Aucune demande ne doit être présentée dans les 120 jours qui précèdent la date d'expiration de
la convention provinciale.
Le syndicat local peut donner son accord, par écrit, aux modifications demandées. La convention provinciale est réputée modifiée en conséquence.
Les parties ont 14 jours pour s'entendre sur les modifications, à défaut de quoi l'employeur peut adresser la question à un arbitre (désigné conjointement par les parties ou nommé par le ministre du Travail).
Les deux parties doivent présenter à l'arbitre leurs propositions finales, ainsi que la
documentation à l'appui. L'arbitre tient une audience écrite, mais il peut convoquer une
audience orale ou électronique s'il l'estime nécessaire.
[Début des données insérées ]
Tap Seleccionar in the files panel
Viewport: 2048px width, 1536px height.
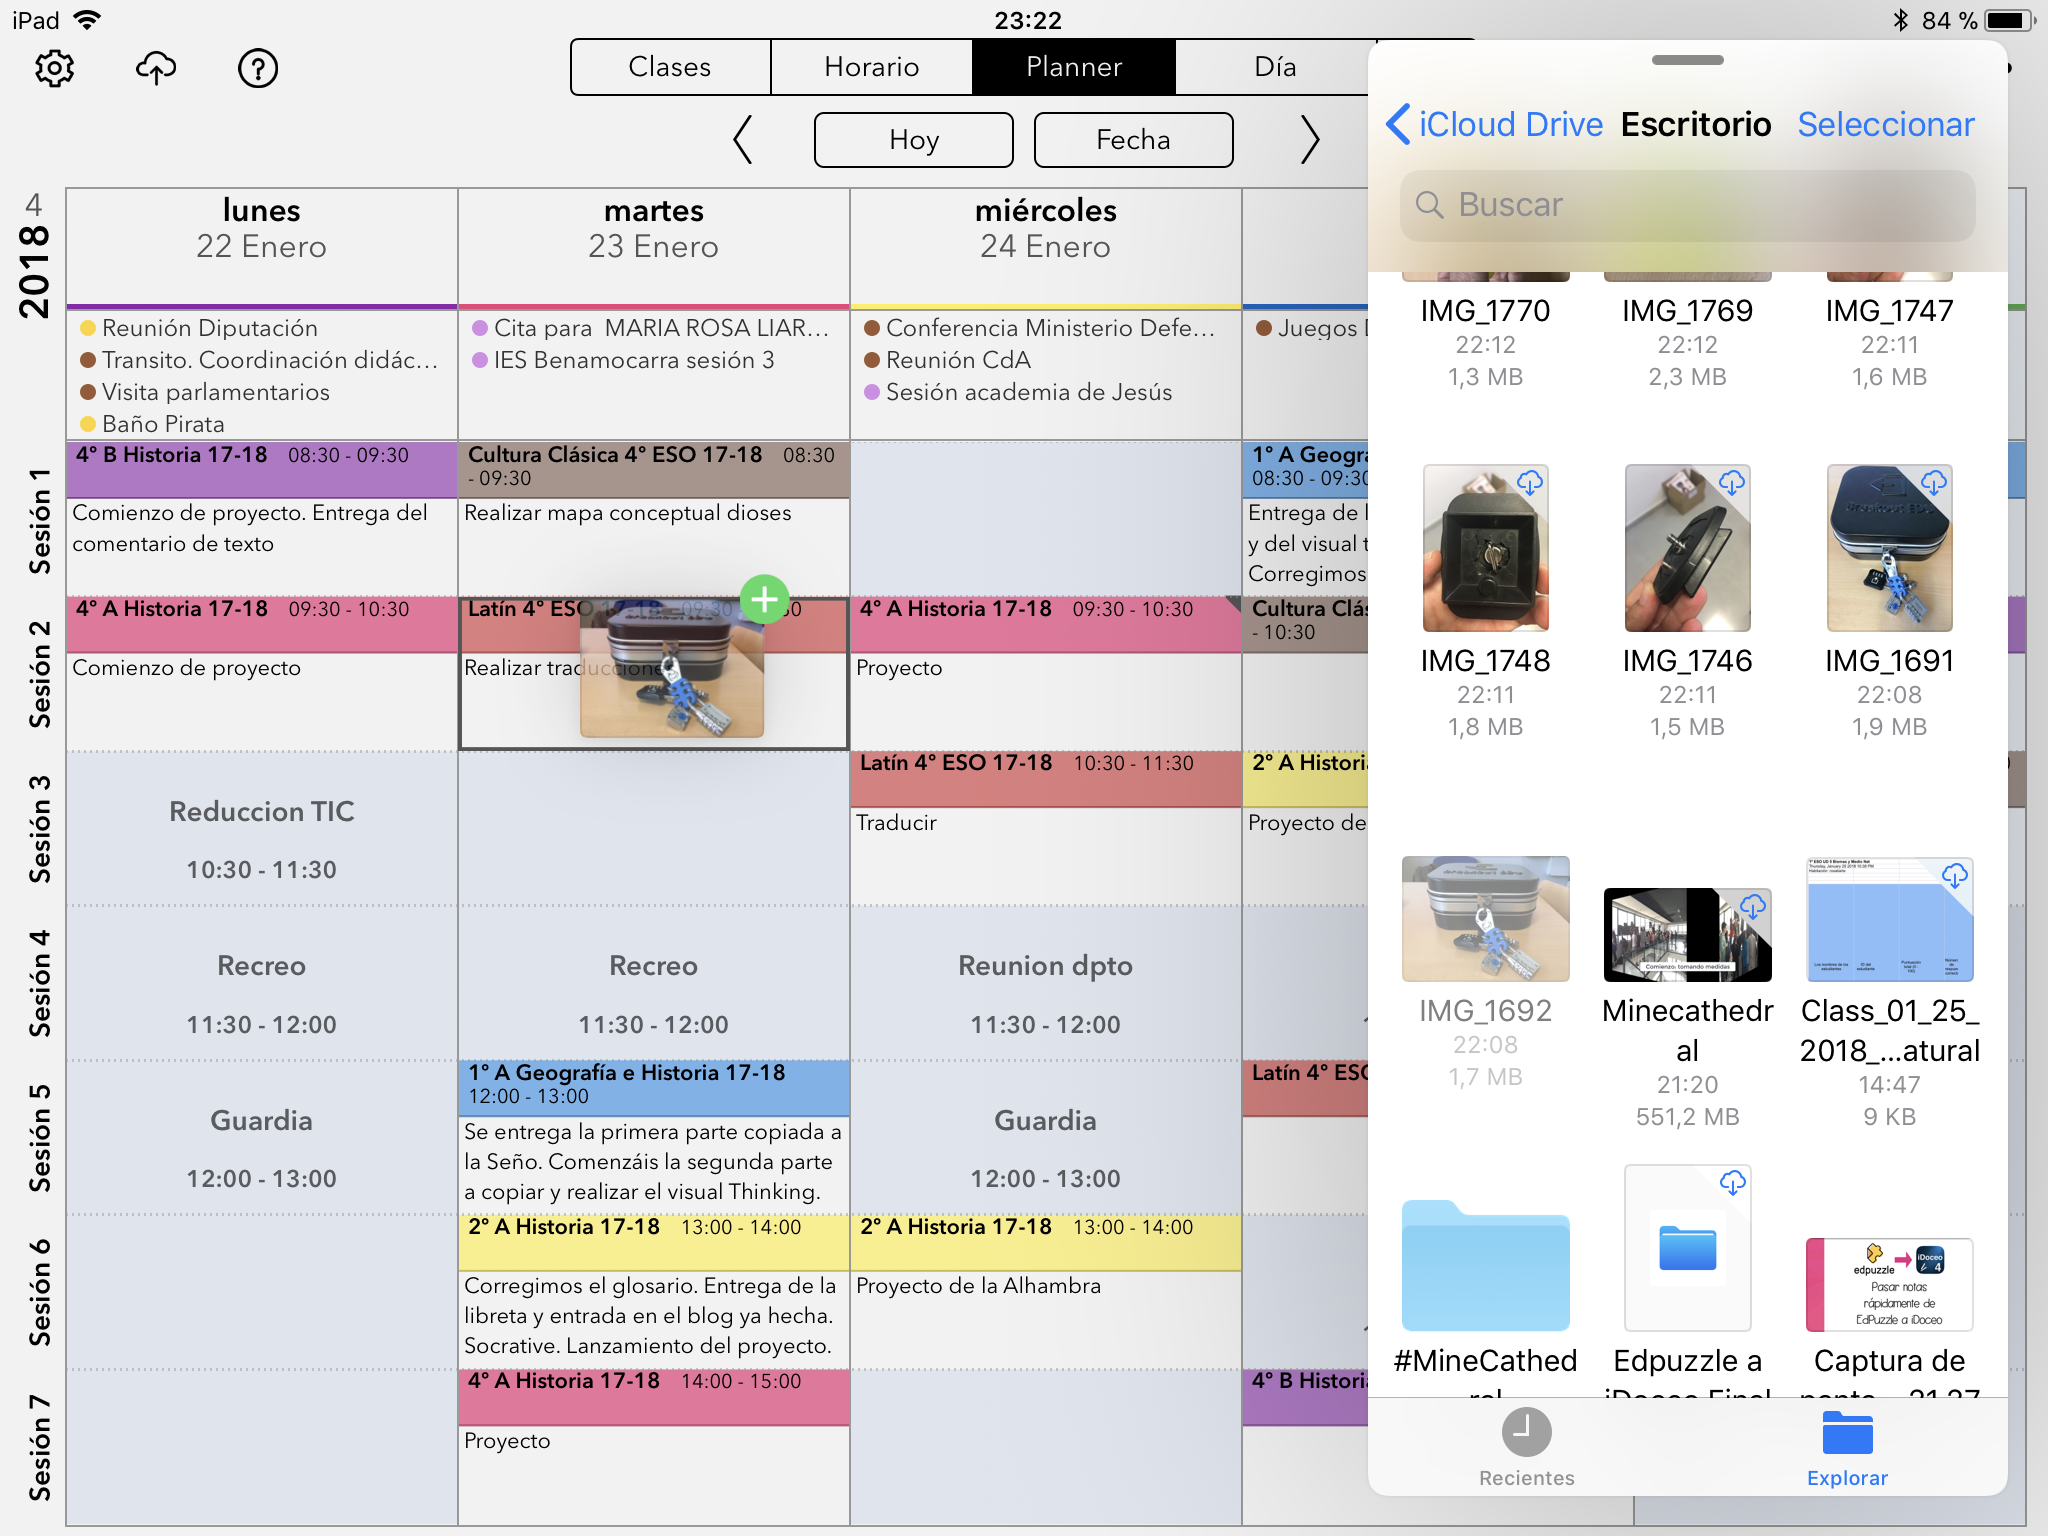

L'arbitre remet sa sentence écrite dans les 12 jours de sa désignation. L'arbitre décide si les dispositions de la convention collective font subir un désavantage concurrentiel à l'employeur, et le cas échéant, si l'une ou l'autre des propositions finales des parties éliminerait le désavantage. L'arbitre doit alors procéder comme suit :
- s'il n'y a qu'une proposition finale qui éliminerait le désavantage, il doit la choisir;
- si aucune proposition n'élimine le désavantage, il choisit celle qui le réduit le plus;
- si les deux propositions élimineraient le désavantage, il retient celle qui s'écarte le moins
de la convention provinciale.
L'arbitre ne doit pas motiver sa sentence. Les modifications apportées à la convention
provinciale sont réputées entrer en vigueur le jour de la sentence arbitrale. Si l'employeur
souhaite présenter une demande pour encore modifier la convention, eu égard aux mêmes
travaux, au même marché et au même emplacement, il doit attendre 6 mois pour présenter une
nouvelle demande.
Mobilité de la main d'oeuvre - Bureaux d'embauche syndicaux
La Loi permet à un employeur du secteur ICI d'embaucher jusqu'à 75 pour cent des employés
pour un contrat spécifique sans avoir recours à la procédure du bureau d'embauche syndical.
Toutefois, cette modification ne s'applique pas à une convention provinciale qui interdit
l'emploi de travailleurs non-syndiqués.
Jusqu'à 40 pour cent des employés choisis peuvent venir de l'extérieur de la région
géographique où le travail est exécuté. Cependant, cela ne permet pas à l'employeur
d'embaucher une personne qui n'est pas membre d'un syndicat affilié "subordonné ou
directement apparenté au même syndicat provincial, national ou international que celui dans la
région relevant de la compétence territoriale duquel les travaux sont effectués" si la convention
provinciale interdit un tel emploi.
Les parties à une convention provinciale peuvent convenir de diminuer l'un ou l'autre
pourcentage, ou les deux, mais il est interdit d'avoir recours à la grève ou au lock-out pour
obtenir une réduction du pourcentage permis.
Les parties peuvent également convenir d'augmenter les pourcentages ou d'appliquer les
pourcentages au nombre total des employés de l'employeur qui effectuent des travaux visés par
la convention provinciale pendant toute la période d'exécution du contrat.
L'article ne s'applique pas aux conventions concernant un projet visées à l'article 163.1.